Phase 1: The Autolyse (The Awakening)
What it is: Mixing only the flour and water and letting it sit for 30–60 minutes before adding the starter or salt. The Alchemy: Flour takes time to hydrate fully. During this rest, enzymes begin breaking down starch into sugars (food for yeast), and gluten bonds start forming passively. This makes the dough extensible (stretchy).
Phase 2: The Mix and The Folds (Building Structure)
What it is: Adding the starter and salt, then performing a series of "stretch and folds" over the next 2 hours.
Phase 3: Bulk Fermentation (The Crucible)
What it is: The long wait. The dough sits in a warm spot for 3 to 6 hours.
The Alchemy: This is where the magic happens. The yeast is producing CO2, inflating the dough.
Phase 4: Shaping and Tension
What it is: Turning the bubbly mass into a taut ball (boule) or log (bâtard). The Alchemy: You are creating a "skin" on the outside of the dough. This tension is crucial. It forces the expanding gases during baking to push upward rather than outward.
Phase 5: The Cold Retard (Deepening the Magic)
What it is: Placing the shaped dough into a basket (banneton) and putting it in the refrigerator for 12–24 hours.
The Alchemy: The cold puts the yeast to sleep, stopping the rise. However, the bacteria keep working (slowly). This long, cold sleep is where complex, deep sour flavors are developed.
Phase 6: The Inferno (Baking with Steam)
What it is: Baking at high heat (around 450°F/230°C), usually inside a preheated Dutch oven.
The Alchemy:
* Oven Spring: The intense heat hits the cold dough, causing the trapped CO2 to expand violently and the water in the dough to turn to steam. The bread shoots upward.

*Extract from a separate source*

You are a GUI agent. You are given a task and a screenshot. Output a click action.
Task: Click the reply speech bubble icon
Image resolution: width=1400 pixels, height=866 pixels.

* The Steam: You need steam in the oven for the first 20 minutes.
The Alchemist’s Final Word
Do not be discouraged by failures. Your first loaves may be flat discs, dense bricks, or burnt offerings. This is part of the tuition.
Sourdough is a relationship with a living thing. You must learn to read its language—the smell of the starter, the feel of the dough, the sound of the finished loaf when tapped (it should sing a hollow song).
Keep your starter alive. Keep practicing. Eventually, you will transmute flour and water into something transcendent.